We live in a world of dramatic change. Companies and societies are trying to tackle increasingly complex issues, and they are turning their attention to quantum technologies. Although it is expected to take some time before we see full-fledged quantum computers that utilize quantum phenomena, Toshiba is already working on quantum-inspired optimization technologies. We are applying our own in-house combinatorial optimization technologies for producing optimal results from massive numbers of options, providing them in the form of the quantum-inspired “SQBM+” optimization solution. This solution uses existing computers to produce highly accurate approximate solutions in short amounts of time. In this running feature, we will explain quantum-inspired optimization technologies.
In Part 1, we explained two methods in quantum computers (the gate method and the Ising machine method) and the positioning and structure of the quantum-inspired optimization technologies for them. In Part 2, we explained bifurcation, which is an important element of these technologies, along with how processing is accelerated and improved, and we provided an overview of the technologies. In Part 3, we will focus on combinatorial optimization problems.


What is “optimization”?


In Part 1, we explained that the methods in quantum computers can be broadly divided into two types: the gate method and the Ising machine method. “Gate-based computers” are envisioned for general purpose applications, while “Ising machines” are specially tailored for solving combinatorial optimization problems.

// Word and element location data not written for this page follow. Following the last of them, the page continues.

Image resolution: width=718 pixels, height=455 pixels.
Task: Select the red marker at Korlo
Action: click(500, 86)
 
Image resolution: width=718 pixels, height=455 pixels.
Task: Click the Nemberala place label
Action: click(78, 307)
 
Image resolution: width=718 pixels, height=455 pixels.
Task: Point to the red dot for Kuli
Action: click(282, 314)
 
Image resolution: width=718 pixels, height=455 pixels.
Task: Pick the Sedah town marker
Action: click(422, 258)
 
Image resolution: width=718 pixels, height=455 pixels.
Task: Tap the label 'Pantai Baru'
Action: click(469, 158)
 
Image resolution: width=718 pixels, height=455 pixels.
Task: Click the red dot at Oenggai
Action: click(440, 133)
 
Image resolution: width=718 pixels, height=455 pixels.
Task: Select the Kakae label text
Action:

But what is “combinatorial optimization”? Let’s delve into the world of optimization.

Optimization means “putting a phenomenon or system into the most suitable state for achieving specific objectives.” Let’s consider an example from the transport field: the optimization of a vehicle’s driving route.

Let us imagine that there are multiple vehicles driving toward different respective destinations. Each driver wants to reach their own destination in the shortest amount of time. If every vehicle drives along the shortest route, the vehicles will converge on certain roads and intersections, causing traffic jams. This will ultimately delay their arrival at their destinations. If several vehicles instead drive down routes that are not the shortest routes, this could reduce the amount of traffic congestion and result in shorter average arrival times.

So what routes should each vehicle take? Let us try to minimize the number of vehicles that choose not to drive the shortest routes.

Using a mathematical model to determine the optimal solutions to social problems and operation issues, such as searching for optimal results under specific conditions (constraints), is known as “mathematical optimization.”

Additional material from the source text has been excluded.